The author sets out to write the history of Oppenheimer’s trial in four voices. The book’s four sections examine the circumstances and lives of four people who served as witnesses to Oppenheimer’s life and death: Philip Frederick Jäger, the judge-inquisitor whose account of Oppenheimer cleared the way for his execution; Christian David Bernard, a Jewish convert to Christianity who spent time with Oppenheimer at the end of his life; Mordecai Schloss, who composed an account of Oppenheimer’s life that was widely read in the Jewish community; and David Fassman, a popular writer who included Oppenheimer in his tales from the land of the dead.
Mintzker compares his method to the method of the Gospels. Each Gospel writer had a particular perspective, which is both revealed and concealed in the text that they present. The accumulation of the four perspectives is not a definitive biography but a rich set of interlocking puzzles that require interpretation. Mintzker thus argues that his method is ancient and radically new.

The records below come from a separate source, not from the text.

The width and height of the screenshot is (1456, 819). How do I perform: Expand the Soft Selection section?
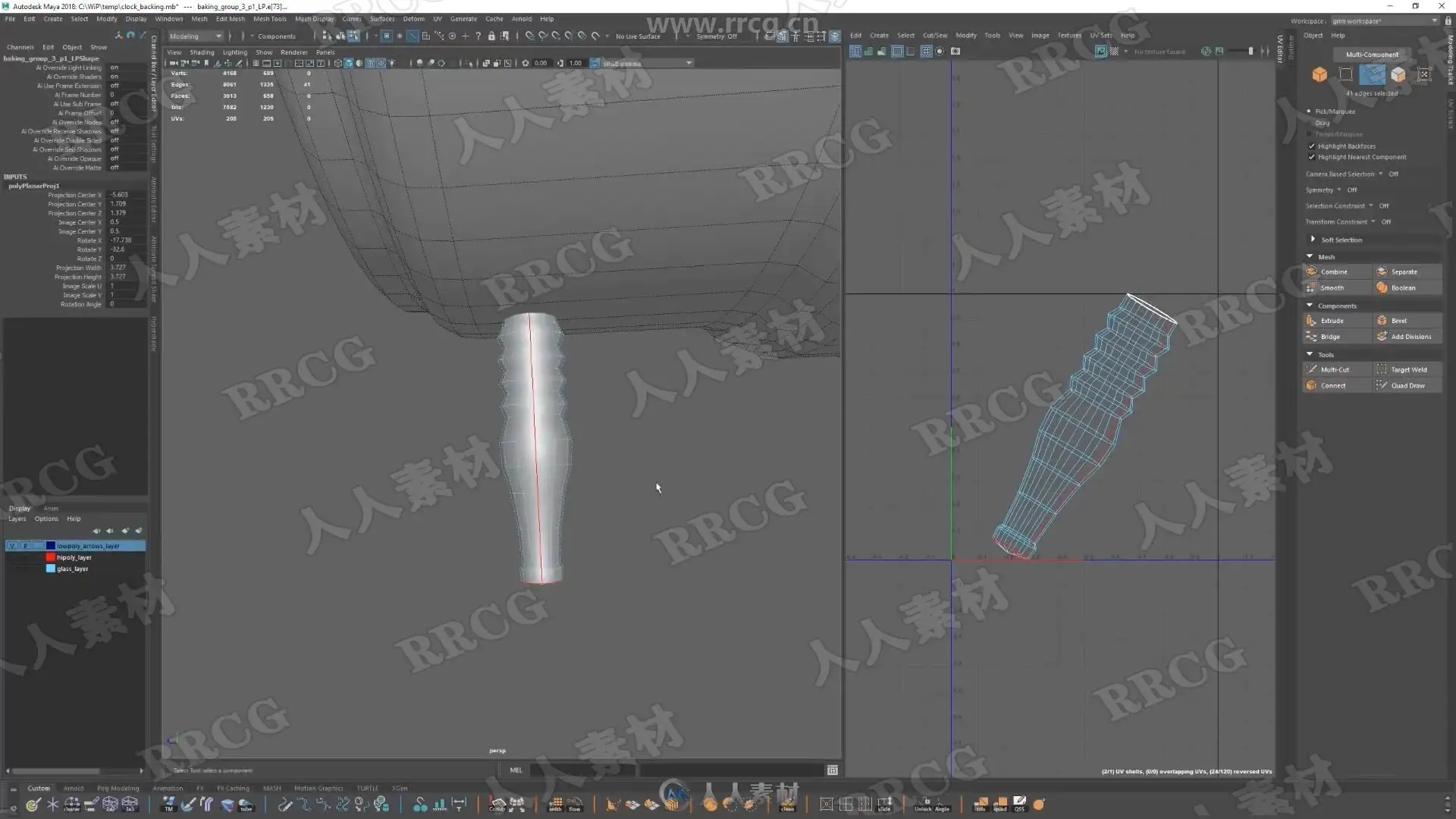tap(1313, 240)
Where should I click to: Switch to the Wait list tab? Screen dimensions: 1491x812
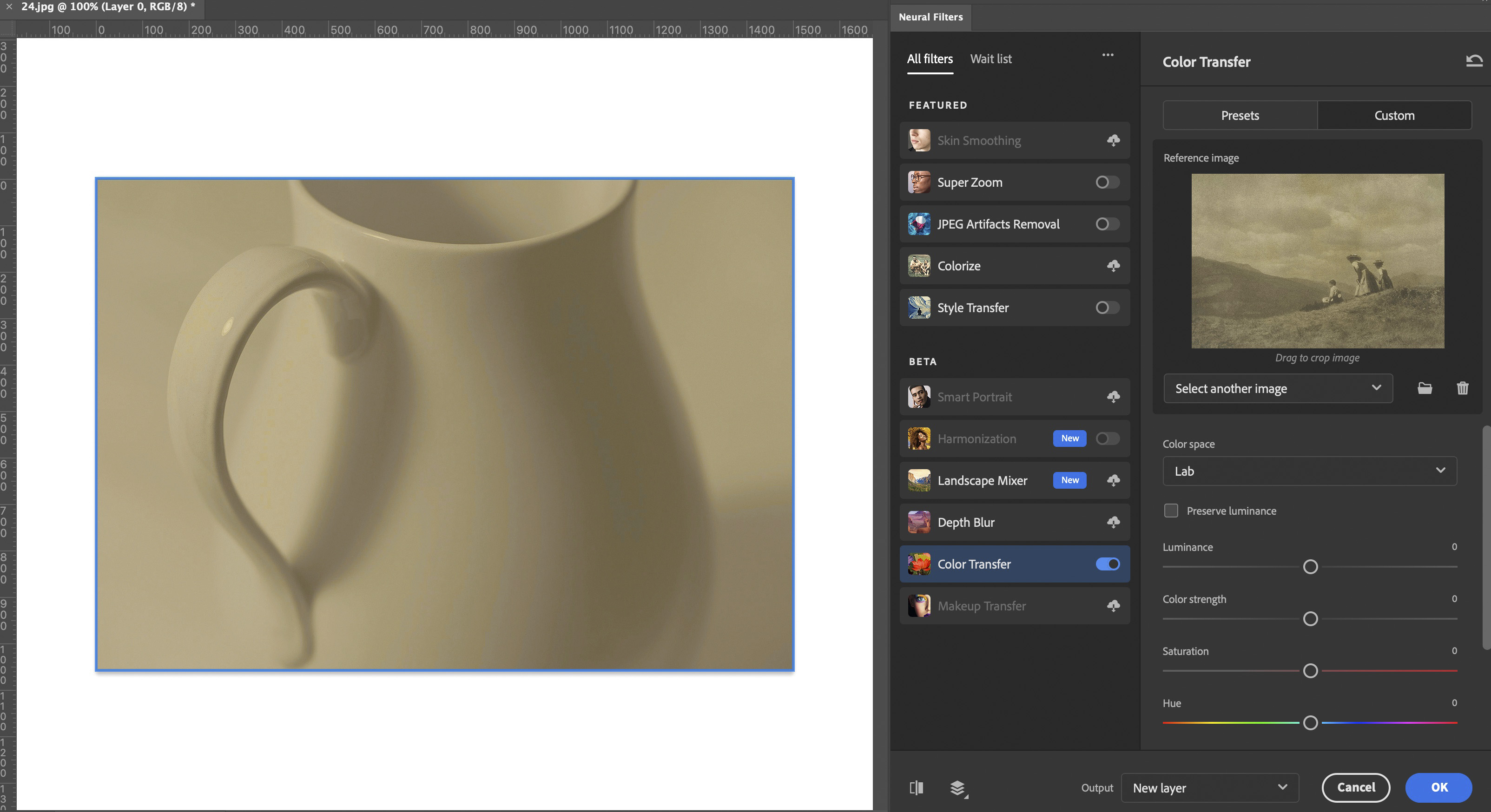click(990, 59)
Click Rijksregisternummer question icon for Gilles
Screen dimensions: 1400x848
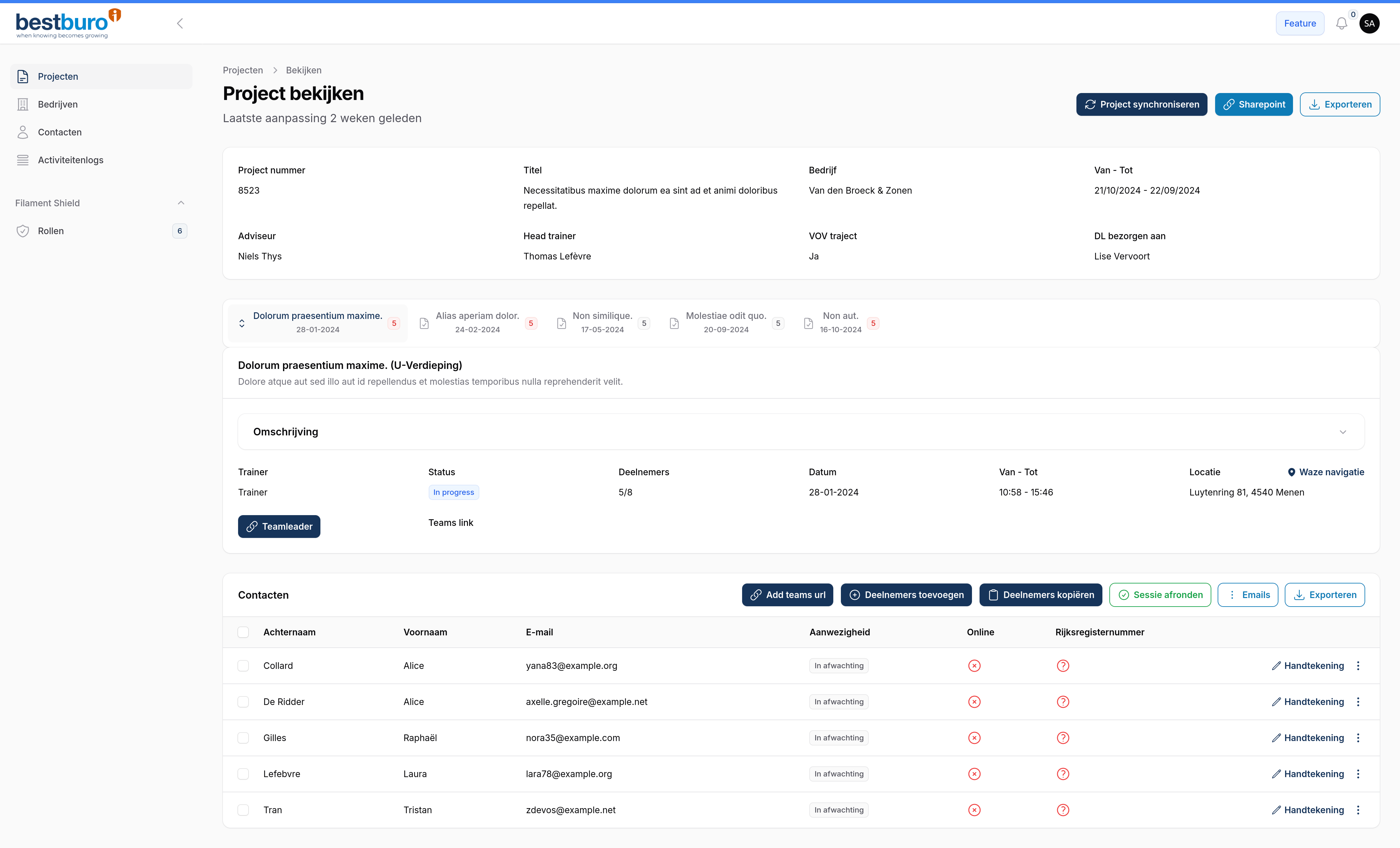tap(1063, 738)
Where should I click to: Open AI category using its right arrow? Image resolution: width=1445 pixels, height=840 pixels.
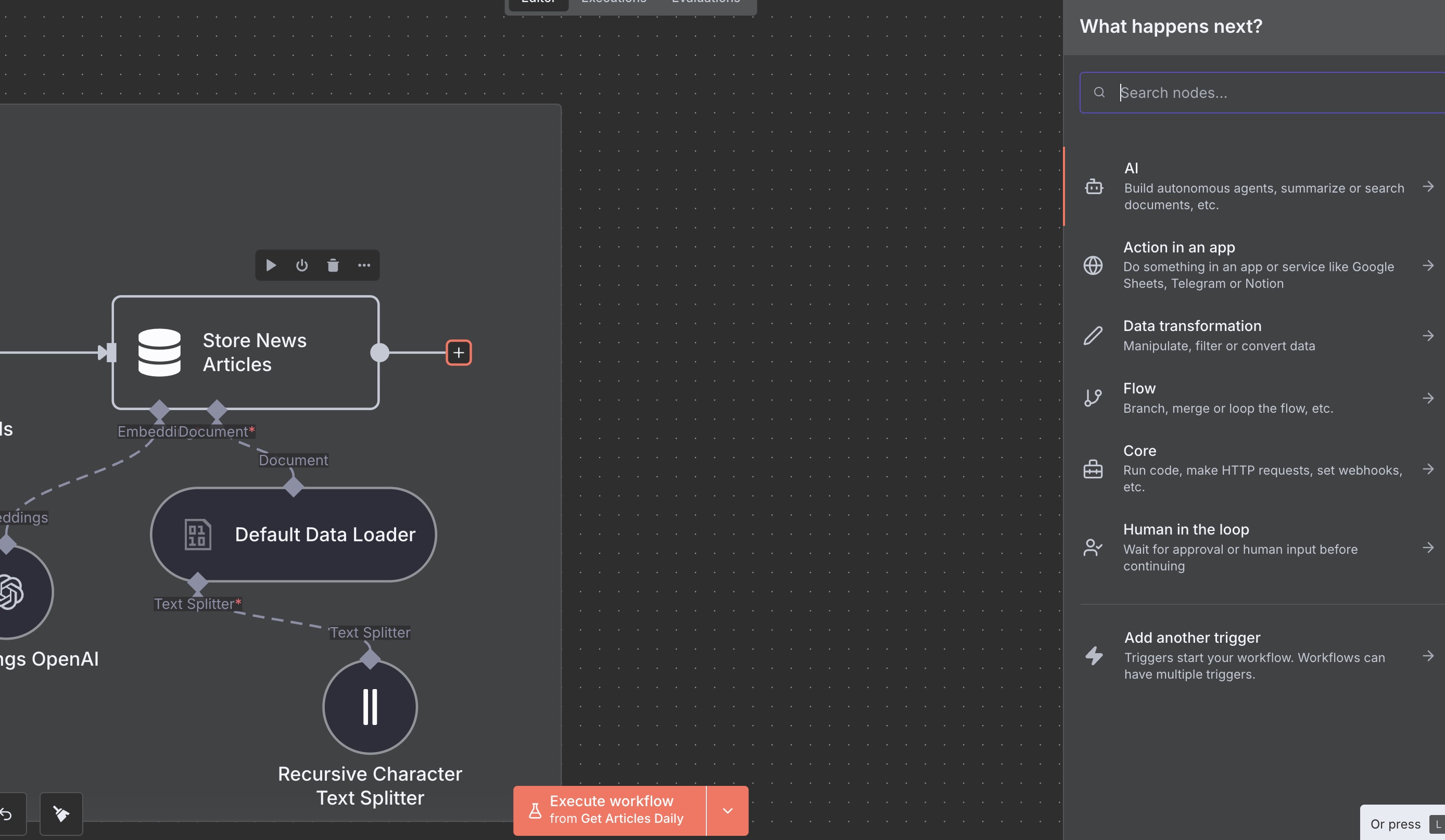pos(1428,187)
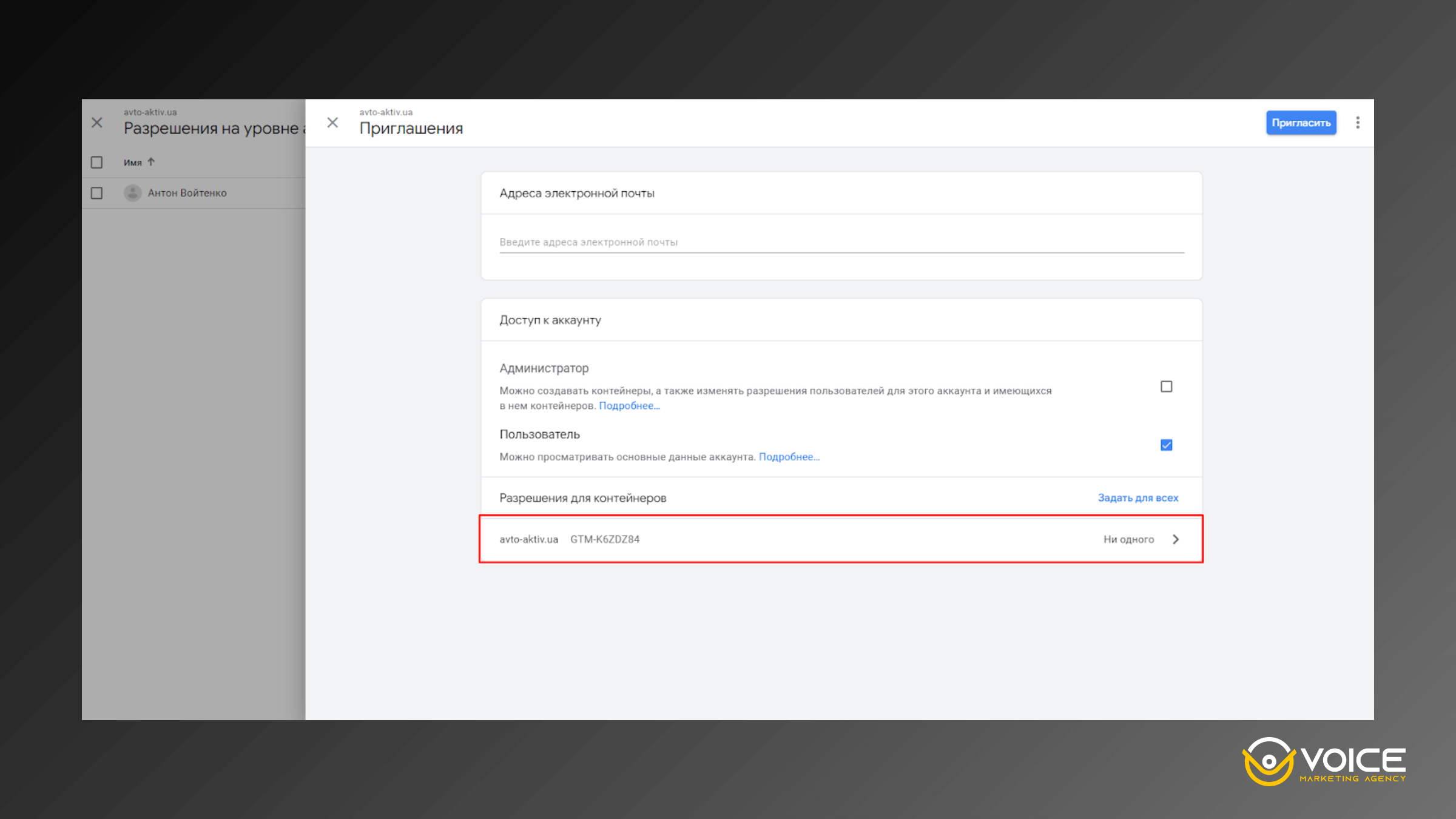Click the sort arrow next to Имя

tap(152, 162)
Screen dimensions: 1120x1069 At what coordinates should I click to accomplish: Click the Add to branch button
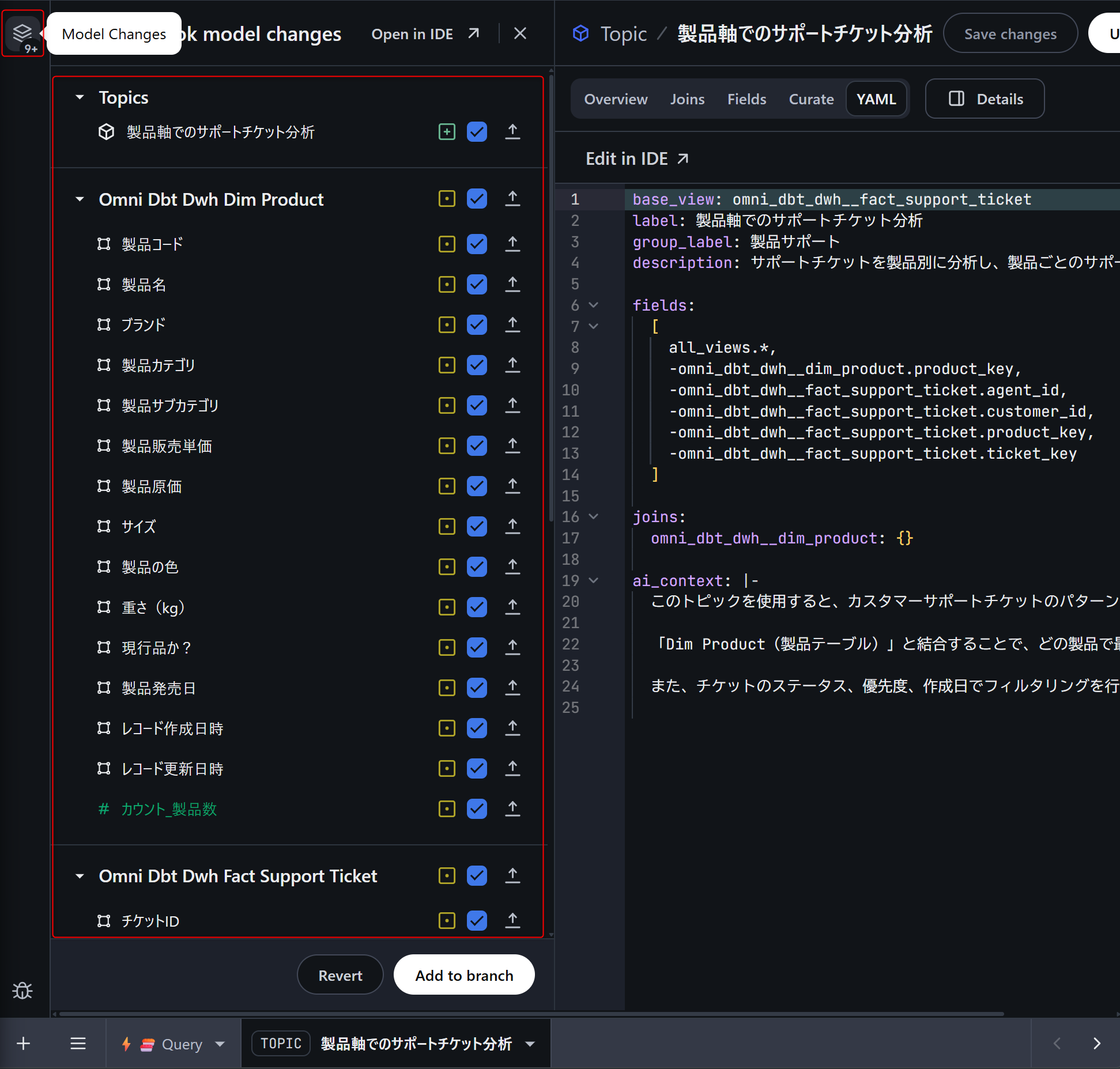(x=464, y=975)
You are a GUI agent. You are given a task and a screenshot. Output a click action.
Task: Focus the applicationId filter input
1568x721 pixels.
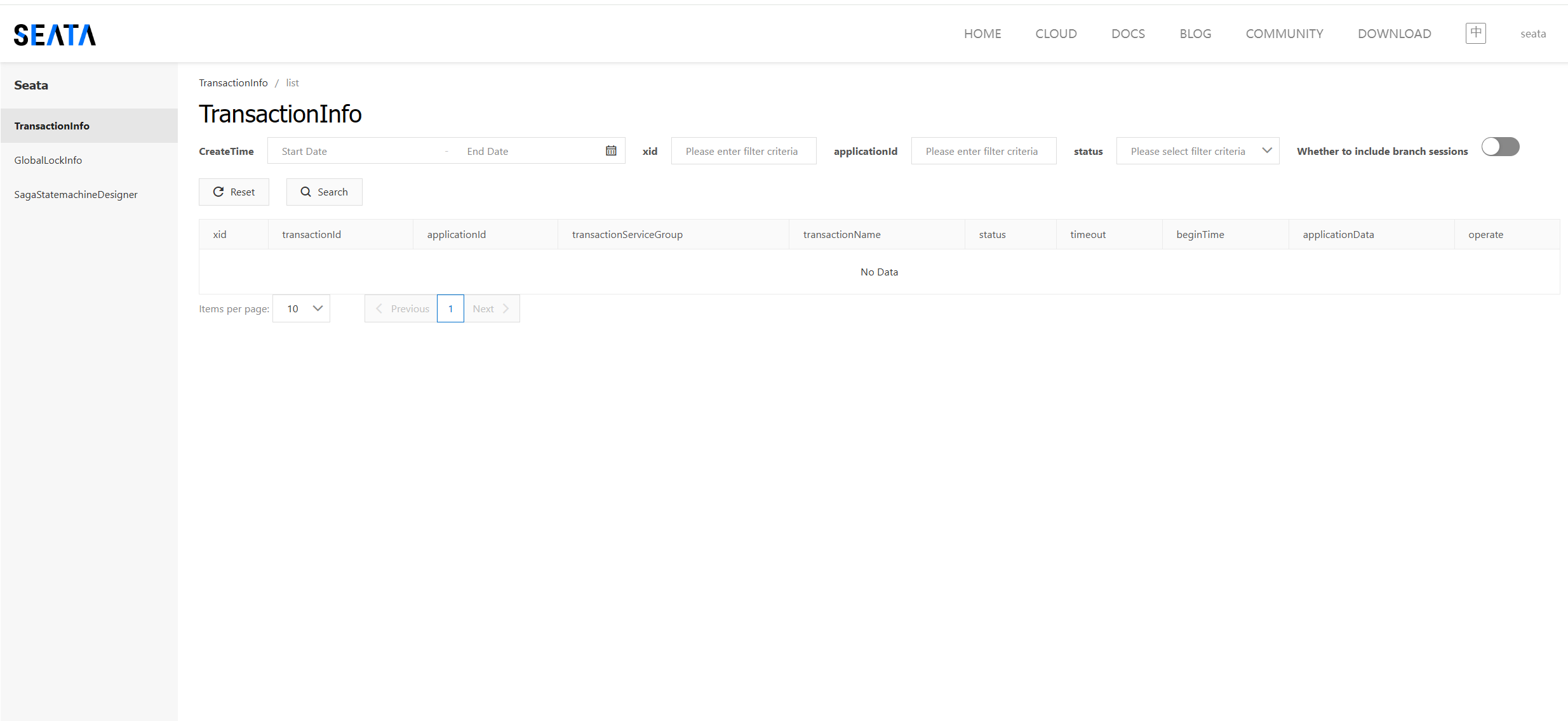(983, 151)
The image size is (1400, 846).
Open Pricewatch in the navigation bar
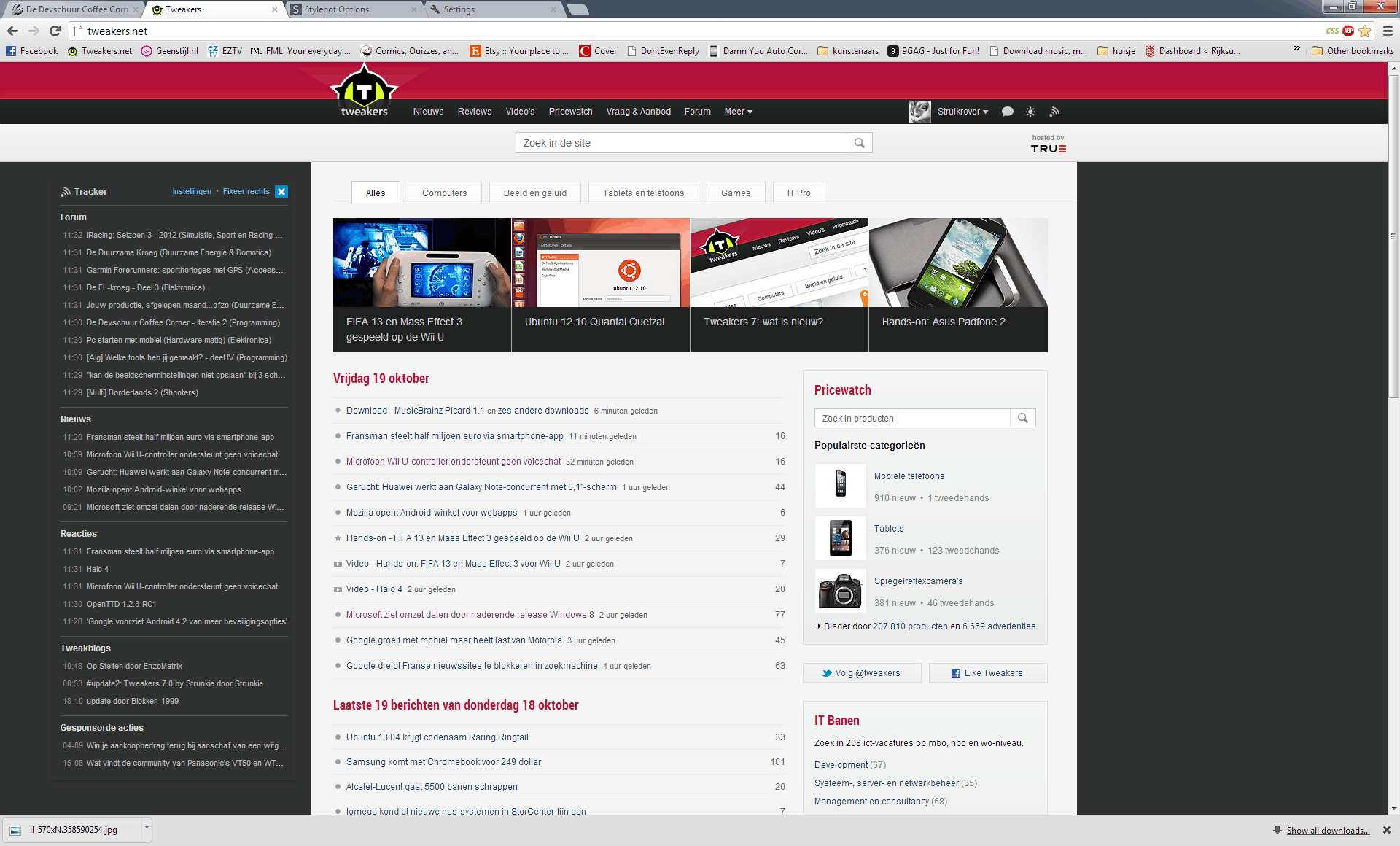tap(570, 112)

Mintzker has no intention of settling into the question of which account is more right or more wrong—although he points out inaccuracies, fallacies, and outright fictions when he sees them. The question he is pursuing is about the nature of historical truth. Unlike some postmodernists, Mintzker does not reject truth as an impossibility. He does, however, see it as layered, textured, interested, and multivocal. The “truth” doesn’t belong to any one voice, including his own. He demonstrates how, in accounts of Oppenheimer’s life, “reality and repute, truth and fiction” are woven tightly together and cannot be pulled apart. By exploring the lives of each of these witnesses, we can understand how perspective importantly shapes fact and is inseparable from fact. In the end, we have a “true story that never happened.”
At the end of each of the book’s four sections, Mintzker presents a dialogue between author and reader. Although his imagined reader is a more astute observer of the text than I could be, many of the objections that Mintzker’s imagined reader poses to the book’s method were objections that I also had. At the end of the section on Mordecai Schloss, for example, the imagined reader wonders why there was so much detail about the life of Schloss’s son-in-law. Perhaps she should have seen that the excursion demonstrates the intersection of Schloss and Oppenheimer in a new way.
As for this reader, I was already strained from reading about the 18th-century trial of a person I had never heard of and detailed accounts of family members.
Mintzker wants to give historians a way forward when, as so often is the case, they run into contradictory sources. Instead of being forced to choose one narrative line over another, he wants to allow those contradictory lines to inform each other and remain unresolved. The “real Oppenheimer” never does stand up in this book. If anything, he recedes into a deeper distance. But as a demonstration of the multivalent, polyvocal nature of historical truth, Mintzker’s strange book succeeds.